I went to a state school. My experience of public schoolboys and girls at university, in the RAF and thereafter has been that, as with all other strata of society, some are excellent, some are ok and some are appalling. As to Etonians, I've only ever known three: two were good blokes; the third was an absolute sh%t; but all three had exquisite manners.

er340790 28th Jan 2019 13:41

I think the biggest difference is not public schools per se, but Boarding Schools. The 'survivors' of the latter can be quite readily identified by their (almost desperate) air of self-confidence, bordering on arrogance and all too often their inability to hold normal relationships or work effectively in teams.

Not really their fault, I guess. Being pretty much excommunicated from family at age 5 and dropped into a single sex, often brutal, environment and told to stand on their own two feet.

They had to grow up fast.

clareprop 28th Jan 2019 14:08


The 'survivors' of the latter can be quite readily identified by their (almost desperate) air of self-confidence, bordering on arrogance and all too often their inability to hold normal relationships or work effectively in teams.
I cannot help but notice that you aren't shy of a spot of sweeping generalisation in your post....
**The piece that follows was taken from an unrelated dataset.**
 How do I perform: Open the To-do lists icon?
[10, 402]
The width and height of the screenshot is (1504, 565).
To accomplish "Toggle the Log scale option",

Pontius Navigator 28th Jan 2019 14:20

BB, one S E-C ring any bells? Cranditz to boot 😊

Bob Viking 28th Jan 2019 16:19

One way traffic.
 
As with many things in modern society I read this thread and find myself wondering why it seems to be socially acceptable to tar one group with a particular brush but the reverse would be seen as heresy.

Those that disparage the Public School pupils seem to think it is fine and gleefully use less than complimentary words to describe them. The reverse would almost certainly not be tolerated.

I am state school educated before anyone jumps on their high horse.

I find this thread to be on similar lines to how only white people can be called racist and only men can be sexist.

I wish more people could think about what they are saying before typing/talking. I think life would be altogether more pleasant.

BV

SpringHeeledJack 28th Jan 2019 16:42

At the risk of being accused of generalisations (who me ??) the privately educated boys wot I've met over the years have been a) Impeccably mannered, which REALLY counts when abroad, b) very confident even when ability didn't match and c) an unsettling ruthlessness lurking behind the smile. As others have noted, it's often a set path followed at the behest of the parents, who in turn followed the course set for them ad finitum. Well-paid no doubt, great career possibly, but somehow not happy with their lot, "it was what was expected of me" etc.

Ancient Observer 28th Jan 2019 17:20

I went to a rather good skool, back in the 60s.. (Or should I have said "quite good"?). Always in the top 10 for A levels. That sort of place.

Nowadays, I sound a bit like Michael Caine, not David Chavameron.

We emerged in to a world where our relative politeness, and our natural charm, and our relative confidence helped us quite a lot.

How on earth do we raise some of our UK "sink" skools to that sort of level?